▶ Input records
((
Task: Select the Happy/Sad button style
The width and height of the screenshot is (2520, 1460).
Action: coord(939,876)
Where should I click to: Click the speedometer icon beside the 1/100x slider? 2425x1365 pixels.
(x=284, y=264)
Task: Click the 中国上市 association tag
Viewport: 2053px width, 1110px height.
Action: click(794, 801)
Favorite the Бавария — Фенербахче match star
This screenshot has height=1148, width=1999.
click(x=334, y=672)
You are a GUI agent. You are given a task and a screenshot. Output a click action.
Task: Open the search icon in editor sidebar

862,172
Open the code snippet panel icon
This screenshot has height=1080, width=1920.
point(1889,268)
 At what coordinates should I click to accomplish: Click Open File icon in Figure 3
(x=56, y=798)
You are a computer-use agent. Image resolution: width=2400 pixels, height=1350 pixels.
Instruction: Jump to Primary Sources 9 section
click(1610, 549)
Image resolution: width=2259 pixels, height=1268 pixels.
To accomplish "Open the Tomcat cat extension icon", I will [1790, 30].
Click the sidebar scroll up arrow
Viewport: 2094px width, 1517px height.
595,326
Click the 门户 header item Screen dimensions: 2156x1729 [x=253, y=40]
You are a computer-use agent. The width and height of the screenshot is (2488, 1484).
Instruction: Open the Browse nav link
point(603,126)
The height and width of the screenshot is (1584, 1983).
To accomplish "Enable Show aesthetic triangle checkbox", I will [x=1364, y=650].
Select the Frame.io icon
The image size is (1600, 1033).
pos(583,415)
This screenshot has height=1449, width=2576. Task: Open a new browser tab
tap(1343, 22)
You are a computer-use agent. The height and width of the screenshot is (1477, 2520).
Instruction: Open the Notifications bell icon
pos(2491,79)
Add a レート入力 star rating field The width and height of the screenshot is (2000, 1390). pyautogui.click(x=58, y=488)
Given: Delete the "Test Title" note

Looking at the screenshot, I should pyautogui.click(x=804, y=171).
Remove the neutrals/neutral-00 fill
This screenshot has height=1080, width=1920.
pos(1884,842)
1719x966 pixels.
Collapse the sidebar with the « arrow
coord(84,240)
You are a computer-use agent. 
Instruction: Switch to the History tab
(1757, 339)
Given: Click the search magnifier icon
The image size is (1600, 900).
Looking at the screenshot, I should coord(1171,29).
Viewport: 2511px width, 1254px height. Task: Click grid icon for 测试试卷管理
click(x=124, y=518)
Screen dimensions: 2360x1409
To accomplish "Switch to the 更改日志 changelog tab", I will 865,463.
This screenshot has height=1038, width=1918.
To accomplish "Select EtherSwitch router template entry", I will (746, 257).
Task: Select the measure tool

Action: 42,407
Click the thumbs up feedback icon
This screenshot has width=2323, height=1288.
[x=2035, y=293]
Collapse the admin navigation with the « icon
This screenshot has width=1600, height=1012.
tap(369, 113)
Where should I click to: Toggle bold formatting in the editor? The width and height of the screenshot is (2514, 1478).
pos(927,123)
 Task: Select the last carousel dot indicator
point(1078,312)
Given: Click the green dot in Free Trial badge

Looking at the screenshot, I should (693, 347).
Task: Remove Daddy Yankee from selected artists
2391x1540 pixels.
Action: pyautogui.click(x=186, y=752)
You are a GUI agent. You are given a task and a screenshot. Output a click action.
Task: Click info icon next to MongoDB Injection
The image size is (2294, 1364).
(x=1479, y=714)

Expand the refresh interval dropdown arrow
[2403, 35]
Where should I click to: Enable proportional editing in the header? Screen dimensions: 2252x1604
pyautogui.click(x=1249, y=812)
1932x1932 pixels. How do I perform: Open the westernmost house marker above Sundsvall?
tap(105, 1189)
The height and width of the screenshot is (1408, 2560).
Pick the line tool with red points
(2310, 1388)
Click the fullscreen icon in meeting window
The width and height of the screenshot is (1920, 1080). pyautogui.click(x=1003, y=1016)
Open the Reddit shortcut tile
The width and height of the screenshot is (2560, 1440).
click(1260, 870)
))
▶ Problem details
Copy, without any change, the lines from the one that contains "Expand the refresh interval dropdown arrow" to the final line of the entries above.

▶ Output of the task
Expand the refresh interval dropdown arrow
[2403, 35]
Where should I click to: Enable proportional editing in the header? Screen dimensions: 2252x1604
pyautogui.click(x=1249, y=812)
1932x1932 pixels. How do I perform: Open the westernmost house marker above Sundsvall?
tap(105, 1189)
The height and width of the screenshot is (1408, 2560).
Pick the line tool with red points
(2310, 1388)
Click the fullscreen icon in meeting window
The width and height of the screenshot is (1920, 1080). pyautogui.click(x=1003, y=1016)
Open the Reddit shortcut tile
The width and height of the screenshot is (2560, 1440).
click(1260, 870)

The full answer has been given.